Eloy - The Vision, the Sword and the Pyre: Part II

Eloy The Vision, the Sword and the Pyre: Part II cover
The Vision, the Sword and the Pyre: Part II
Artist Station Records
A year later than originally planned, and not without some eventualities, comes the second and final part of Frank Bornemann’s life’s dream. The creation of an album based on the life, times and struggles of Jean D’Ark.
In this portion, Bornemann seems to have taken to heart a few of the criticisms the first part received and as it moves towards the conclusion of the story, while trying at the same time to keep things as consistent with his artistic vision and the first part as well.
The songs become a bit more dramatic, epic and even rocking, more so than someone would expect from Eloy… the album (both parts) is “different” than what you’d usually expect, so it’s best to consider it as a special Bornemann affair, featuring Eloy than to consider it completely canonical. It’s not like a million miles away from Eloy, but it’s a bit of an “anomaly”. One thing that stuck out to me is how much more Bornemann assumes a leading vocal role here, relegating Canadian songstress Anke Renner (who performs the role of Jean D’Ark) to lead on certain songs only.

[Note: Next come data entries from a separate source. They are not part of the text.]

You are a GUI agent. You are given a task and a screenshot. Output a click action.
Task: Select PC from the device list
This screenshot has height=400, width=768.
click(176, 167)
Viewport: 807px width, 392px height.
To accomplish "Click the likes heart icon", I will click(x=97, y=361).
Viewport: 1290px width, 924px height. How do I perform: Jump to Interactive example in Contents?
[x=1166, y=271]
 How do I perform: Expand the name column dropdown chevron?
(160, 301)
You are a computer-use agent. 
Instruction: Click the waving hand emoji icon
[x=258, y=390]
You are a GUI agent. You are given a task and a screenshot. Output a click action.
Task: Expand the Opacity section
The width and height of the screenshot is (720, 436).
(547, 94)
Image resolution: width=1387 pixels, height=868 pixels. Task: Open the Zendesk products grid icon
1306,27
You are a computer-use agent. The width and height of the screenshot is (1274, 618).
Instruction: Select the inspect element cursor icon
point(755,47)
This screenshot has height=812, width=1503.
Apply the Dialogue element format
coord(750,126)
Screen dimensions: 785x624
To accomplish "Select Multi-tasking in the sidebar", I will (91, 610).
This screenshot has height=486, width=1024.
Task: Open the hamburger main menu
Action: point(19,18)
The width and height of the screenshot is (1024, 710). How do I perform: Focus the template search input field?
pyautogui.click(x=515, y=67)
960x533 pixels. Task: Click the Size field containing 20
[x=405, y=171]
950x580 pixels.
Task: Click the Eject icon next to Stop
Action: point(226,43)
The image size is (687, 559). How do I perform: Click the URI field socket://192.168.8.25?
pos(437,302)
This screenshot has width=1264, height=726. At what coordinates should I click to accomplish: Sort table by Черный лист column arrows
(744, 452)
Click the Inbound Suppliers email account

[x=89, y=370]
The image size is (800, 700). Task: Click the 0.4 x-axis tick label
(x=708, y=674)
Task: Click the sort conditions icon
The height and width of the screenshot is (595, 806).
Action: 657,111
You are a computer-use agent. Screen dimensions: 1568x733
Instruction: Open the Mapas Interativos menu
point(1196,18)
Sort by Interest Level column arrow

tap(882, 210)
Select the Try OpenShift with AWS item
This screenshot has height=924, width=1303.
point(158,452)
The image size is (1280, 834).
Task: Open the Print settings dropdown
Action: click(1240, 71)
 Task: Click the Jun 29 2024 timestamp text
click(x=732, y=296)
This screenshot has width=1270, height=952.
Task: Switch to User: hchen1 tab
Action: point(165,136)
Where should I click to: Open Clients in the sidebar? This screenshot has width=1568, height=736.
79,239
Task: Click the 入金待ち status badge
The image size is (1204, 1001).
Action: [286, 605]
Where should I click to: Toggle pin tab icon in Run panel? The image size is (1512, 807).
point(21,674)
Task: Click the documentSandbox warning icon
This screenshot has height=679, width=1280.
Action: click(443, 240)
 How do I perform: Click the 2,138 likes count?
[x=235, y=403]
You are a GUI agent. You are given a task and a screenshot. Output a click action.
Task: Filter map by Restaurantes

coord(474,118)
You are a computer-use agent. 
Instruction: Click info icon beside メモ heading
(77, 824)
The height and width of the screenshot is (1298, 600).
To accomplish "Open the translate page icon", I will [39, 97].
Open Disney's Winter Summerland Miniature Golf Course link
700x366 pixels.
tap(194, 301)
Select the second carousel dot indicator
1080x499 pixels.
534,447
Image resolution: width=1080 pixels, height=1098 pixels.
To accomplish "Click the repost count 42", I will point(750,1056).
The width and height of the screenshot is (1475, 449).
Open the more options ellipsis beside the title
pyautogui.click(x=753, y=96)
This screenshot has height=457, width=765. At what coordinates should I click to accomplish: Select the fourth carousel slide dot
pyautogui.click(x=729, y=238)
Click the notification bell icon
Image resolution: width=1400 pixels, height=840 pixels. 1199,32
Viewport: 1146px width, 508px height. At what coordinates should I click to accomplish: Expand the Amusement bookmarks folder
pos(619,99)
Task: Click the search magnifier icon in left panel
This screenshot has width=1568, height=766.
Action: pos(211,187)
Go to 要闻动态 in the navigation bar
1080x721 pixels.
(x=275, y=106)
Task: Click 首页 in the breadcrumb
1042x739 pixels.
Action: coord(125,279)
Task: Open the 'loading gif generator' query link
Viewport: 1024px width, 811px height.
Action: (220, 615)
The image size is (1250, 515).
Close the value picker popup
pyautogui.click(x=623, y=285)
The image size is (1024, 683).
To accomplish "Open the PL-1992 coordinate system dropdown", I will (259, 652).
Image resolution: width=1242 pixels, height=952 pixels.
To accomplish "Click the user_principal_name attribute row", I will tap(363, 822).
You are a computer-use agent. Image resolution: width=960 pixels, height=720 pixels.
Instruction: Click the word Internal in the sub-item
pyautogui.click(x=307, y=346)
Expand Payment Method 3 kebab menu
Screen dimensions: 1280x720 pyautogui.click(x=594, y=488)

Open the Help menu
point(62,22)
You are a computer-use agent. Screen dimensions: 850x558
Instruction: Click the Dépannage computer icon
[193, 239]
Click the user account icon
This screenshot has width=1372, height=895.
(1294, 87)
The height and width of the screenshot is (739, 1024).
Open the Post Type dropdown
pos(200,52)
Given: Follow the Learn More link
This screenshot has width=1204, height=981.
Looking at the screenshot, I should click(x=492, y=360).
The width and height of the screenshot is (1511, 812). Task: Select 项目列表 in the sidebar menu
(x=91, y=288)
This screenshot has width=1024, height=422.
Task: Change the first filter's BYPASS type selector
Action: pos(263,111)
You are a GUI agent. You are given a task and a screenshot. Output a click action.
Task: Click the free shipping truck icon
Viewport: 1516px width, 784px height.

He also sounds more certain of his performance, which frankly (excuse me the pun) is good.
While the album initially moves strongly forward, it seems to lose a lot of steam around the time that “Paris” comes around, becoming a bit more ponderous, without entirely discarding its grandiose pretensions, It almost feels a bit melancholic one might say. When it picks up, it does so in an uncomfortably numb way (cheap wordplay I know, but I there are no Floyd parallels to be made here, this is not a pun).
While “part 2” overall feels more focused in its scope and rhythmically more swift on its feet than its predecessor, and it improves in certain areas, it doesn’t do so without revealing some new clings in its armor. The overall sum of both parts shows a bit of fatigue setting in and feels like it could have probably trimmed into one over long, but more condensed album.
What seems to plagues this entire project is a lack of concrete identity and direction. In trying to make this project appealing to Eloy fans, it has to sound a fair bit like Eloy and it does, but more like the album that time and people forgot. Then again, it doesn’t have the resolve to reinvent itself with a newfangled sound and contemporary direction, thus depriving its objectively beautiful and interesting melodies of the dynamics they project, but seem unable to fulfill. I can almost hear additional symphonic strings where they could and should have been (ie the ending of “Rouen”), but they’re absent.
If this got “re-orchestrated” and adapted for a stage production, with strong singers, in my mind, it could be massively great. As it stands, it feels as the likely epilogue (although who knows) to a long and illustrious career that has spanned over six decades that is not bad by any means, but possibly not better than the sum of its parts.